Jakie wspomnienia wiążesz z twoim dawnym oratorium?
Jestem w Hiszpanii, a temperatura w Madrycie sięga 40 stopni, i muszę powiedzieć, że te dni mojej misji w La Guajira (północno-zachodnia Wenezuela) przygotowały mnie do tego okropnego upału. Wiele razy zadawałam sobie pytanie: Ile posiłków podajemy w oratorium, a ile wydaliśmy na misji, nie zdając sobie z tego sprawy? Z pewnością oratorium przygotowało nas do emigracji.
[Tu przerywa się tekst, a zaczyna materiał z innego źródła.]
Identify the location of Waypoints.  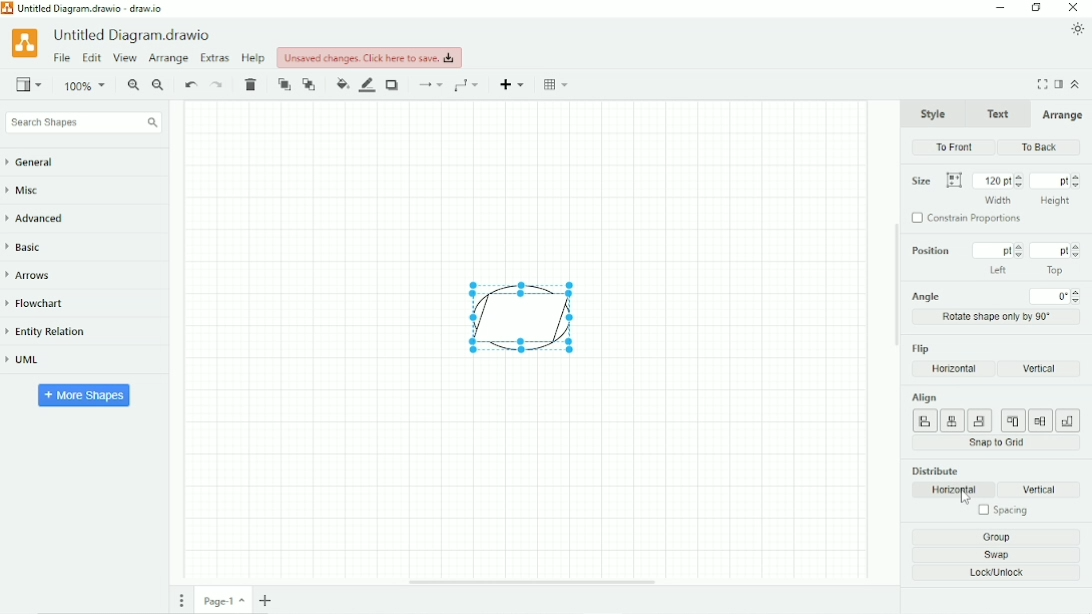
(469, 85). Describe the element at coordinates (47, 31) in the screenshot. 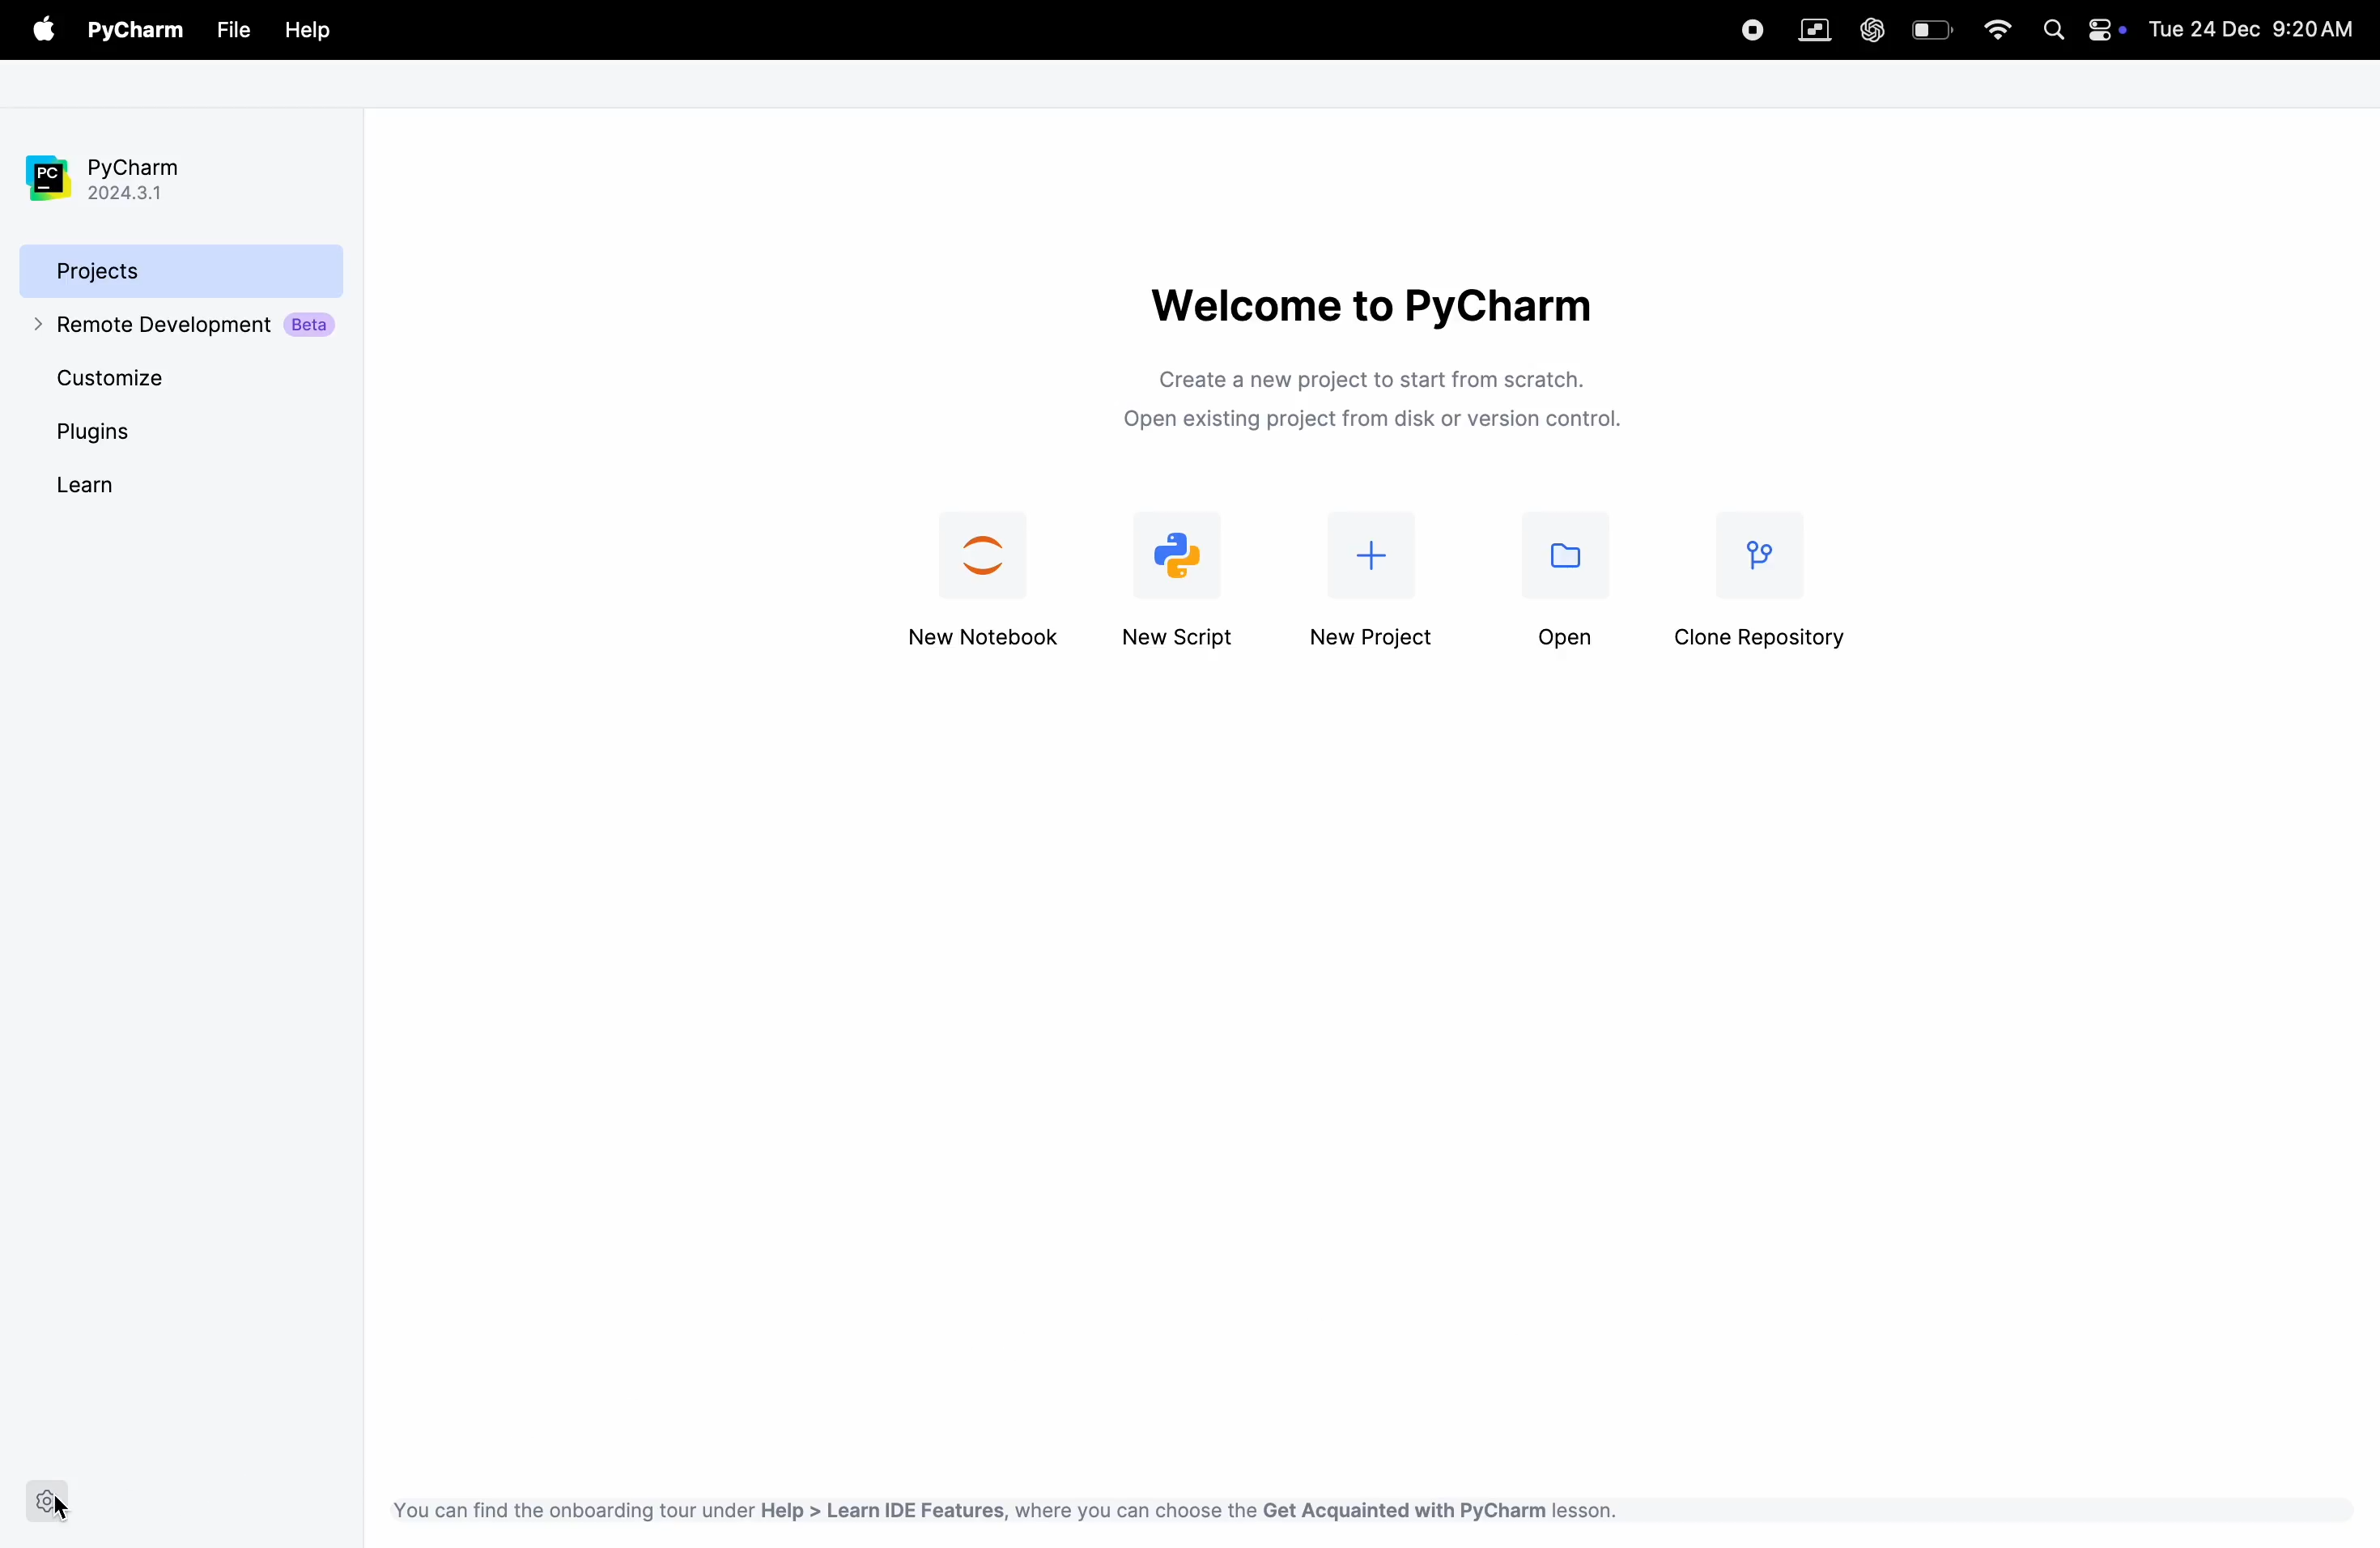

Jak przeżywasz to nowe życie?
Jestem otwarta na poznanie innych kultur, docenienie tego niewiele, co posiadam, i surowości, jakbym była na misjach; nie jest to łatwe, ale rodzinne. Tutaj nie rozprowadzamy programów Wielkiego Tygodnia, ale dostarczamy nasze “curriculum vitae”, aby znaleźć pracę. Doświadczamy Księdza Bosko – emigranta, który wyrusza z Becchi, aby realizować swoje marzenia i uczyć się być “murarzem, stolarzem, kowalem”.
Czy czujesz, że coś cię łączy z salezjanami?
W każdym mieście, do którego wyruszamy i w którym spotykamy jakiegoś członka MGS, mamy pewność, że tam mamy przyjaciela. Odczuliśmy na własnej skórze to, że tam gdzie jest Kościół, w żadnym miejscu świata nie czujesz się osamotniony. Szukaliśmy najbliższego kościoła i zostaliśmy tam przyjęci, w odmiennym środowisku, a to po prostu dlatego, że “ci ludzie są bardzo porządni”. Nasza Rodzina Salezjańska, która otwiera nam drzwi, daje nam odczuć, że przebywamy i czujemy się jak w rodzinie.
Co zabierasz ze sobą, kiedy wyjeżdżasz w inne miejsca?
Uśmiech jest naszą bronią, a radość naszą metodą. Są tak samo niezbędne, są naszym płaszczem i tarczą, chociaż od czasu do czasu zraszamy je łzami przed tabernakulum, które stało się naszym magicznym portalem w każdym miejscu, które łączy nas z naszą ukochaną Wenezuelą. Rozmawiając z oratorianami emigrantami, kończymy zawsze w ten sam sposób. “To Maryja Wspomożycielka uczyniła to wszystko!”.